In conclusion, this review identified several research recommendations to improve the reliability of microplastic transport and fate modelling being:

  • In-depth research on the degradation rate of microplastics should be conducted to better determine realistic residence times, as deterioration to nanoscale size may affect the plastic’s transport properties.

  • For more precise and reliable simulated results, a large amount of experimental and observational data is required.

  • Because most modelling studies only use near-spherical shapes rather than fibres or sheets, the implications of the simulated microplastics’ physical shape must be investigated.

  • Biofouling and aggregation must be modelled because they affect microplastic sedimentation, resulting in a better understanding of microplastic dispersal and ultimate fate. Additionally, turbulent conditions need to be considered.

  • Future modelling research should incorporate the vertical mixing of microplastics in the water column.

  • Additional research is required to characterise the transport and fate of microplastics in stormwater systems and treatment facilities.

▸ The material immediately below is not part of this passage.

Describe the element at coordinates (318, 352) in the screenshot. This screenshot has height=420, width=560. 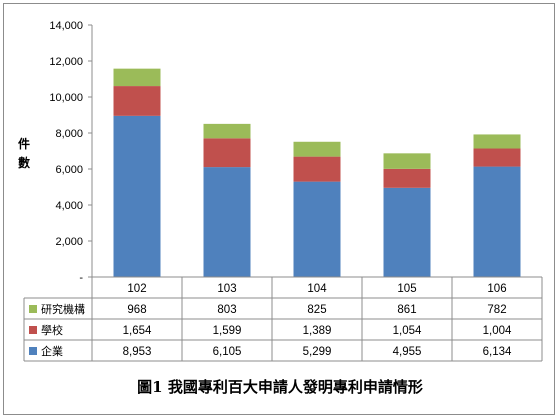
I see `table-cell-value: 5,299` at that location. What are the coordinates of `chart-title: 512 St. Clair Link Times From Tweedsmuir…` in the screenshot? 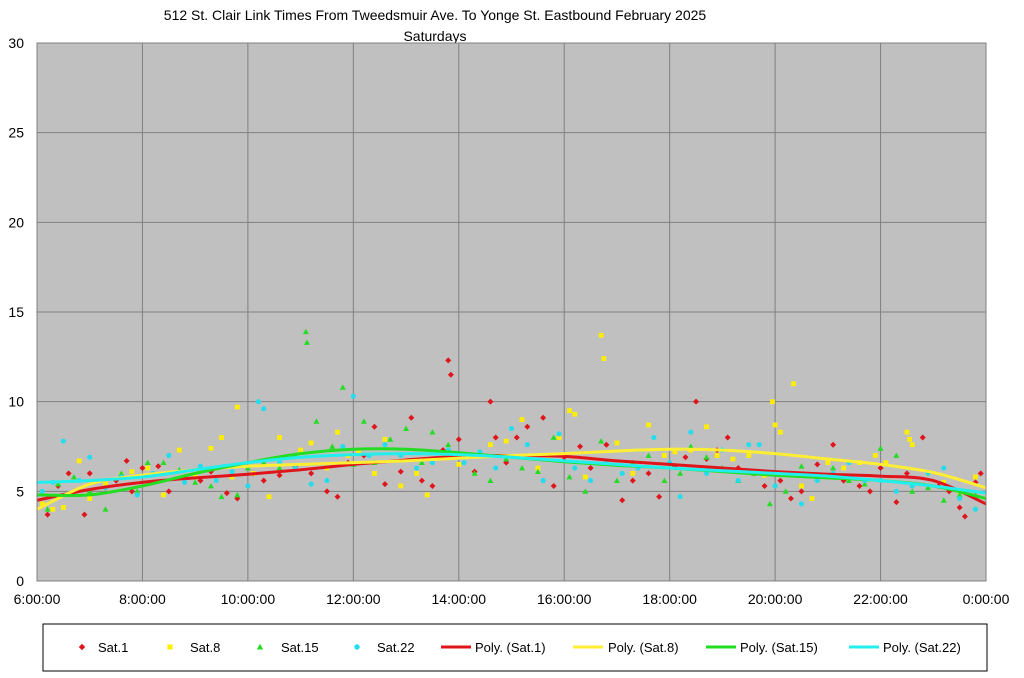 It's located at (436, 15).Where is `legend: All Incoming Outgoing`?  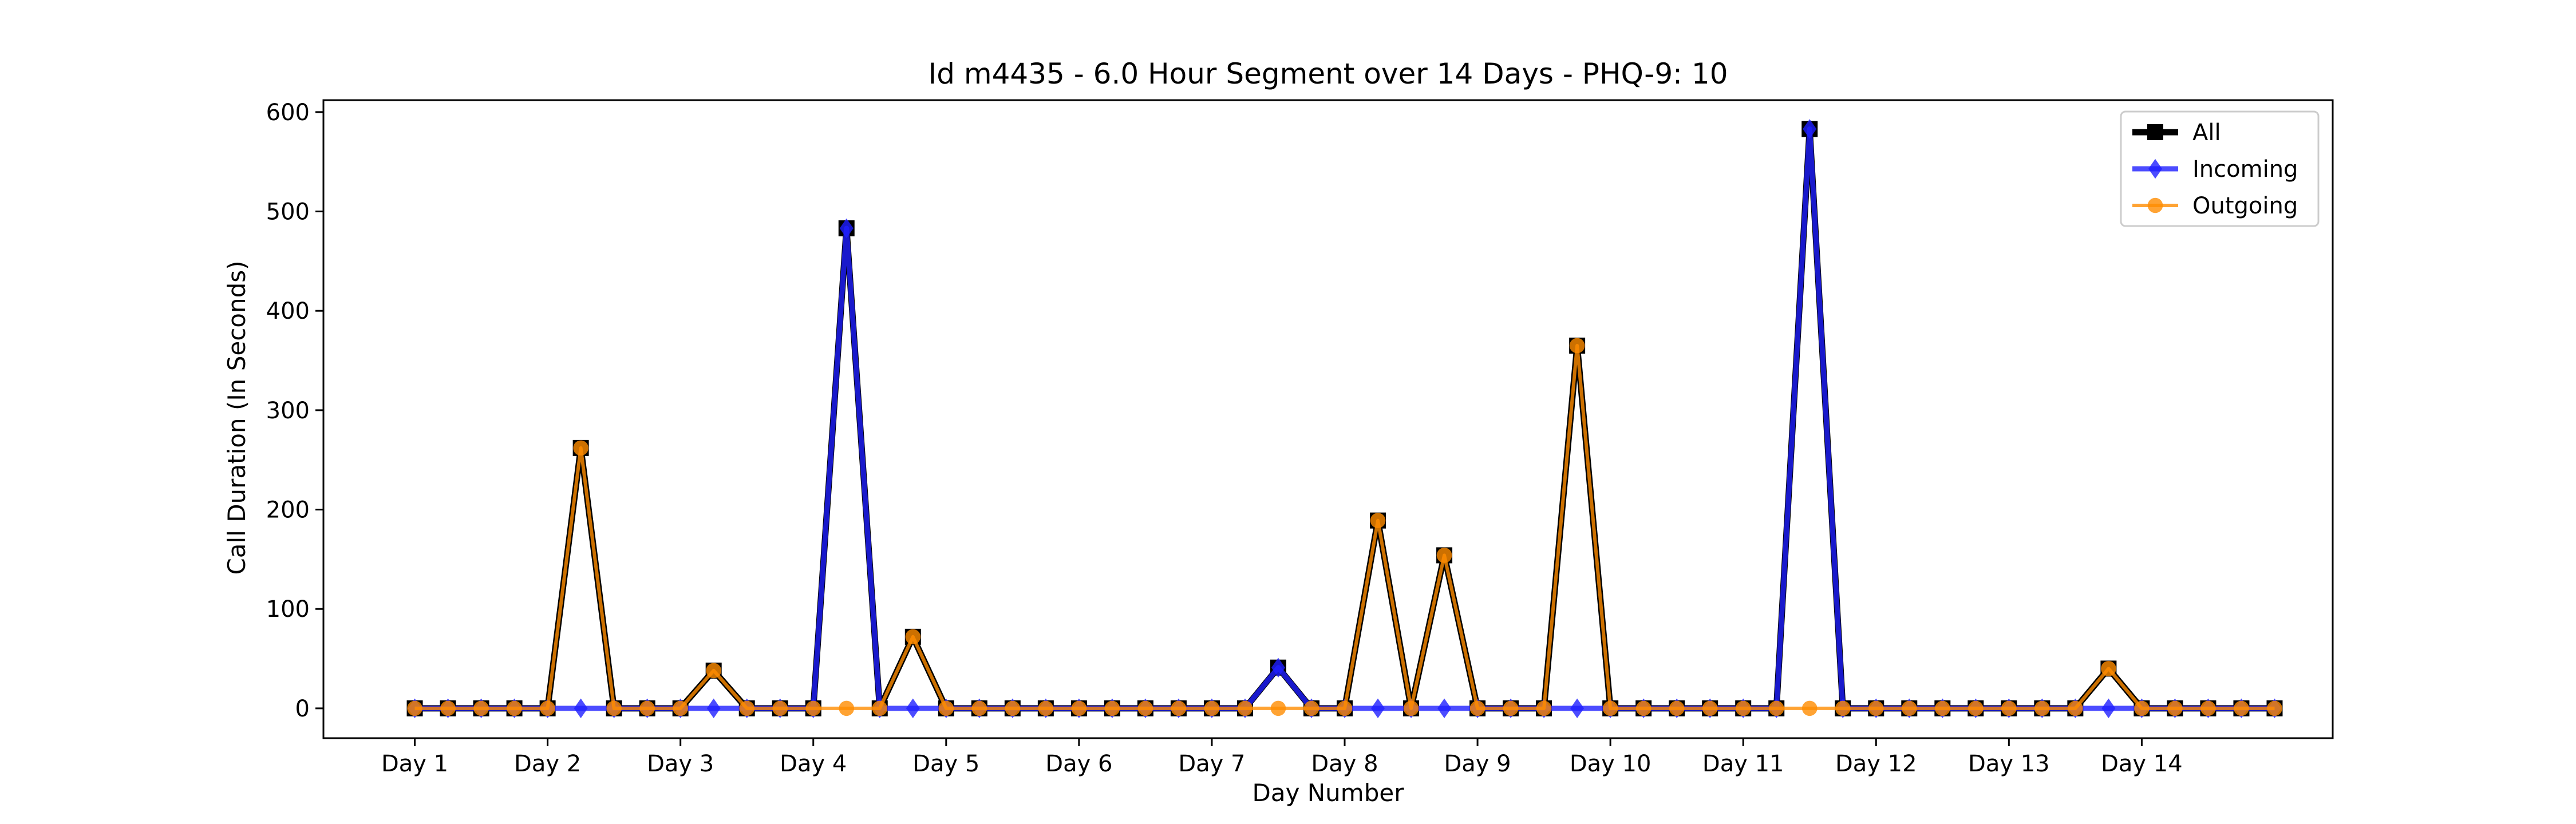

  • Due to a lack of defined procedures, harmonisation of sampling methodologies for surface and column waters is highly required, limiting the comparison of size categories, sample process, weight, and volume to a small number of published datasets.

  • There should also be standardised units used to quantify the abundance of microplastics and studies should mention both mass and particle count data.

  • The ecology of microbial life on microplastics should be investigated to comprehend the potential risk of pathogen dispersion with microplastic transport.

  • To better characterise the origin of marine microplastics, simulations should include modelling of potential sources.

  • More research regarding microplastic concentrations and characteristics needs to be conducted in freshwater environments.

  • A database on microplastic structural features should be created, especially for the use of model training for machine learning modelling.

  • •More research regarding microplastic transport using machine learning algorithms needs to be conducted.